O Flamengo teve aquilo que raramente encontra no calendário brasileiro: tempo.
Foram dias importantes para Leonardo Jardim recuperar jogadores, corrigir erros, ajustar o time e preparar o Flamengo para um dos grandes clássicos do futebol brasileiro.
E esse período precisava ser bem aproveitado.
O Rubro-Negro chega para enfrentar o Botafogo depois de uma derrota dolorosa para o Cruzeiro. Não apenas pela perda dos três pontos, mas pela forma como aconteceu: com o gol decisivo sofrido nos minutos finais.
Perder já é ruim. Perder uma partida que parecia caminhar para outro desfecho nos instantes finais deixa um peso ainda maior.
Agora é hora de responder.
Flamengo não pode deixar Palmeiras escapar
O clássico não vale somente pela rivalidade.
O Flamengo está numa disputa pelo Campeonato Brasileiro e precisa continuar pressionando o Palmeiras.
Cada rodada começa a ganhar peso maior. Cada ponto perdido pode custar caro mais adiante.
Por isso, esse período sem jogos precisava servir não apenas para recuperar fisicamente o elenco, mas para fazer ajustes em um time que também passou por mudanças importantes.
Gonçalo Plata deixou o clube. Wallace Yan também saiu.
E a saída de Plata cria uma questão imediata para Leonardo Jardim: quem ocupa aquele espaço no ataque?
Carrascal, Lucas Paquetá e Luiz Araújo aparecem como alternativas.
São jogadores de características diferentes.
Carrascal oferece mobilidade e capacidade de construção. Luiz Araújo é um atacante mais acostumado a partir pelo lado. Paquetá permite uma formação diferente, com um meia ocupando espaços mais avançados e participando da construção.
A escolha de Jardim pode dizer bastante sobre como ele pretende montar o Flamengo daqui para frente.

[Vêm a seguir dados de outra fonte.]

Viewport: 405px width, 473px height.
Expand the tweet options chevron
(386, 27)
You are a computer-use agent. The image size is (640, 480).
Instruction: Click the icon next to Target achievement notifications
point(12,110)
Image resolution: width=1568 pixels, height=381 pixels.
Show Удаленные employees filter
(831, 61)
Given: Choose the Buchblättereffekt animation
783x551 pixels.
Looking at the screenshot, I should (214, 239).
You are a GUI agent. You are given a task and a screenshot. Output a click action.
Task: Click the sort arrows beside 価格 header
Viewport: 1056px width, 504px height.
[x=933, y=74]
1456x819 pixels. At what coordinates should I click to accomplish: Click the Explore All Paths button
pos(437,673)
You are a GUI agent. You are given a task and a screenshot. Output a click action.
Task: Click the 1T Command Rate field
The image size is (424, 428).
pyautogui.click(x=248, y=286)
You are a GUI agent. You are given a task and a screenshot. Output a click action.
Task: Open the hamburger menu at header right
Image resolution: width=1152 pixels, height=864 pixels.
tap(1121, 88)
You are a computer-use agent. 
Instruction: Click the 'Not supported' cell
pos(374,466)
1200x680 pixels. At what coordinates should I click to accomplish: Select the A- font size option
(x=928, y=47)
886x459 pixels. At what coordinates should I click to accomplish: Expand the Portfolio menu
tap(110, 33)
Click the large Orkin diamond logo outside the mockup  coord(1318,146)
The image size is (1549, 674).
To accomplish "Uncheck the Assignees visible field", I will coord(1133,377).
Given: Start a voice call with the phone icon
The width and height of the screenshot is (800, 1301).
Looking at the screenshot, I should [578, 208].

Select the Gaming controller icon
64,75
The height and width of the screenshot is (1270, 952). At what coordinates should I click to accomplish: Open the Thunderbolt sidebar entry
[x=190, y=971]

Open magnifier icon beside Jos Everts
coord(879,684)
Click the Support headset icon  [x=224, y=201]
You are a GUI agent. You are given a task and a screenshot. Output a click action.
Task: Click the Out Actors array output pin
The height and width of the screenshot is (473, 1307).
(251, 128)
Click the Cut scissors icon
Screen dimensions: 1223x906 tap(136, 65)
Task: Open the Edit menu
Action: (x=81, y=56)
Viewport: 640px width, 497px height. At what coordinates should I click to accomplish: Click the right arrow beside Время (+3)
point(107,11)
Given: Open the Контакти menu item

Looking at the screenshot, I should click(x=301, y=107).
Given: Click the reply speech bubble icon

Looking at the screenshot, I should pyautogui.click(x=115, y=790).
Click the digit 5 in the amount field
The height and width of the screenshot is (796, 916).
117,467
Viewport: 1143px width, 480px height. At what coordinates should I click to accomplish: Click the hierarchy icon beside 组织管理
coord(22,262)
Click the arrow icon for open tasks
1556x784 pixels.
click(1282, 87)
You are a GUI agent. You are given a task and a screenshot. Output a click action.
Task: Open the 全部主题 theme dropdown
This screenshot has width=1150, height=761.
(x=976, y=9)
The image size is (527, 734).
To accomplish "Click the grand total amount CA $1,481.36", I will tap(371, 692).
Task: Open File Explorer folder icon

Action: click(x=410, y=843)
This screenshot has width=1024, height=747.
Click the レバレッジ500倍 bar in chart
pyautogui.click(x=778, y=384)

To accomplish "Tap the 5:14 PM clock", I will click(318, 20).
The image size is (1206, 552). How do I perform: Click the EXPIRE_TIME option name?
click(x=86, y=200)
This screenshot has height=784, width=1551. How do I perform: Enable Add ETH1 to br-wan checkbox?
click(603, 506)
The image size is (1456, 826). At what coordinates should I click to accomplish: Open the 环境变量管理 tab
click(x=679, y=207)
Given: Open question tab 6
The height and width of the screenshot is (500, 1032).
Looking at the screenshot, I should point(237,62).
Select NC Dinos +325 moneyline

Do outro lado existe um Botafogo pressionado
Se o Flamengo entra pressionado pela obrigação de continuar na briga pelo título, o Botafogo chega pressionado por outro motivo.
O rival vive um período complicado.
Há mudanças na estrutura da SAF, alterações importantes no elenco, instabilidade no comando técnico e resultados que aumentaram a cobrança sobre o clube.
São contextos completamente diferentes.
O Flamengo olha para cima da tabela.
O Botafogo tenta encontrar estabilidade.
O Flamengo quer uma vitória para continuar perseguindo o Palmeiras.
O Botafogo precisa de um resultado que alivie a pressão e dê alguma tranquilidade em meio a uma reconstrução.
Mas existe uma coisa capaz de colocar tudo isso em segundo plano durante 90 minutos:
é clássico.
Clássico não aceita salto alto
Como diz o velho bordão, clássico é clássico e vice-versa.
Pode parecer uma frase simples, quase uma brincadeira, mas o futebol brasileiro já mostrou inúmeras vezes como partidas desse tamanho ignoram momento, tabela e favoritismo.
Por isso, seria um erro imaginar que o Flamengo encontrará alguma facilidade simplesmente porque o Botafogo atravessa uma fase turbulenta.
Não encontrará.
Do outro lado existe uma equipe com bons jogadores, camisa pesada e a motivação de enfrentar justamente o Flamengo em um momento no qual precisa desesperadamente de uma resposta.
Para o Botafogo, vencer o Flamengo pode mudar o ambiente.
E é justamente por isso que o Flamengo precisa entrar em campo compreendendo o tamanho da partida desde o primeiro minuto.
São duas pressões completamente diferentes
Talvez essa seja a característica mais interessante do clássico deste domingo.
Os dois estão pressionados.
Mas são pressões diferentes.
O Botafogo entra pressionado pelo momento que vive.
O Flamengo entra pressionado pelo tamanho daquilo que pretende conquistar.
Quem deseja ser campeão brasileiro precisa ganhar partidas como essa, especialmente quando teve tempo para recuperar o elenco, estudar o adversário e preparar soluções.
Depois da derrota para o Cruzeiro, o torcedor também espera uma reação.
Não precisa ser futebol perfeito.
Não precisa ser goleada.
Precisa ser um Flamengo consciente da importância do momento, agressivo quando tiver a bola e, principalmente, concentrado até o último segundo — algo que faltou justamente na rodada anterior.